** EXERCISE OBJECTIVE **
The string "computer" may appear in lines of the listing. Report each line where it does.

BEGIN

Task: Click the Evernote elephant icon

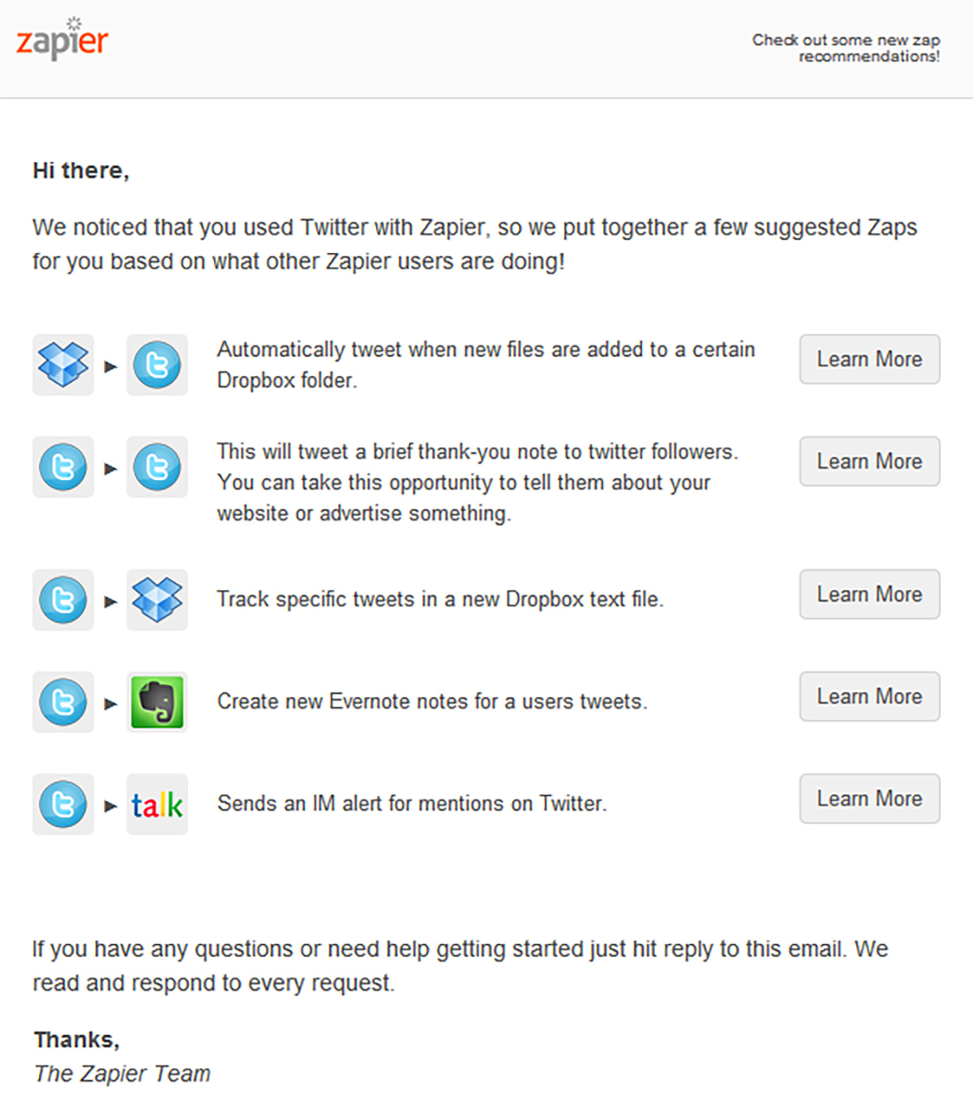Action: point(157,702)
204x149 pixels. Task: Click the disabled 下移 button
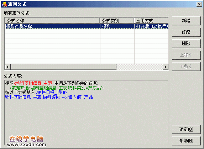click(186, 66)
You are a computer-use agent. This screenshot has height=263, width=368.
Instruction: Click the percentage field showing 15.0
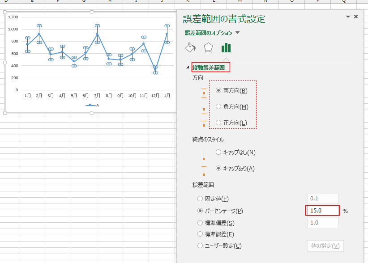click(322, 211)
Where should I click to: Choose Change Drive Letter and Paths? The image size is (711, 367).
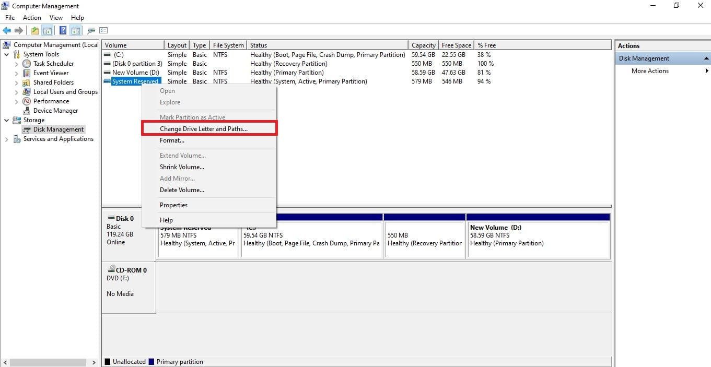(x=204, y=129)
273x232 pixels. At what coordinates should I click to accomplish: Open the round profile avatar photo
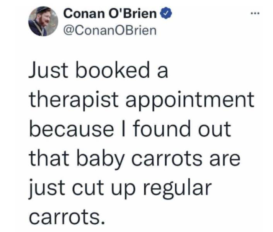click(x=43, y=21)
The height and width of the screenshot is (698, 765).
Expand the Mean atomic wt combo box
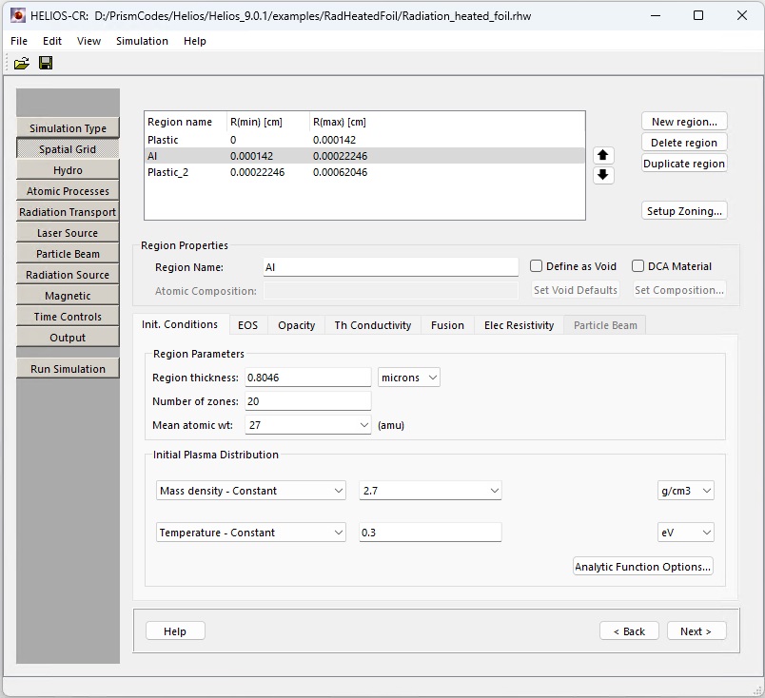click(307, 425)

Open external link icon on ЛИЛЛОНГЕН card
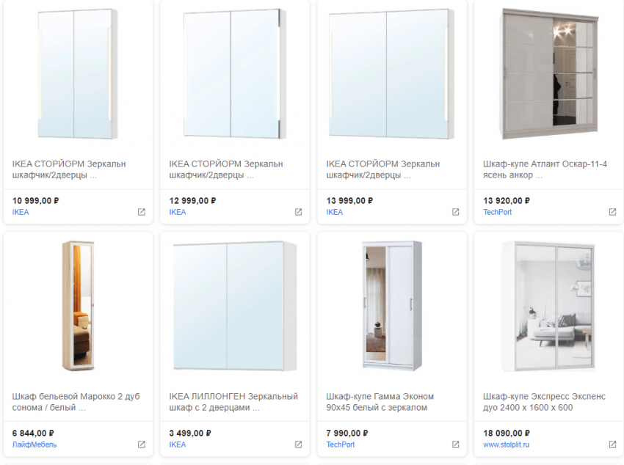pyautogui.click(x=298, y=444)
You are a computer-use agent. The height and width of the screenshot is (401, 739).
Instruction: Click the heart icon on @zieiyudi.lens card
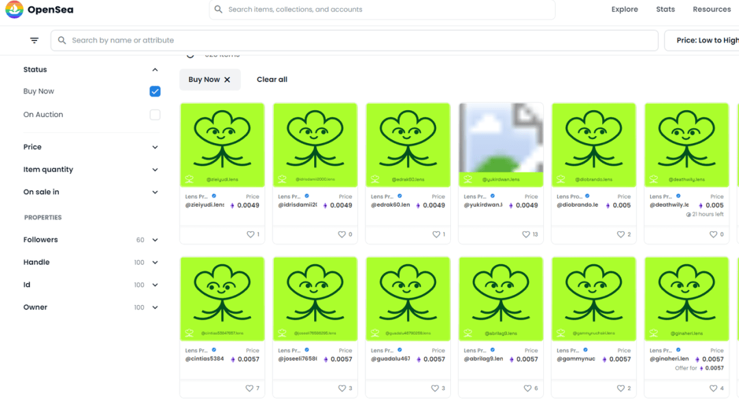coord(249,235)
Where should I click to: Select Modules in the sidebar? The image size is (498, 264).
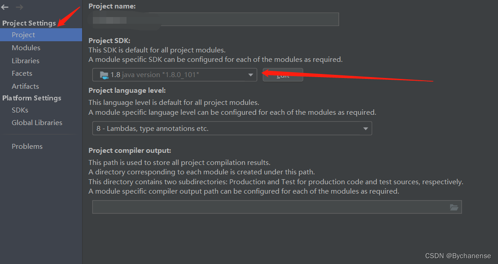(26, 48)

END

** SOLUTION TO THIS PROBLEM **
You are a computer-use agent. This screenshot has height=263, width=368.
You are a computer-use agent. The height and width of the screenshot is (401, 739).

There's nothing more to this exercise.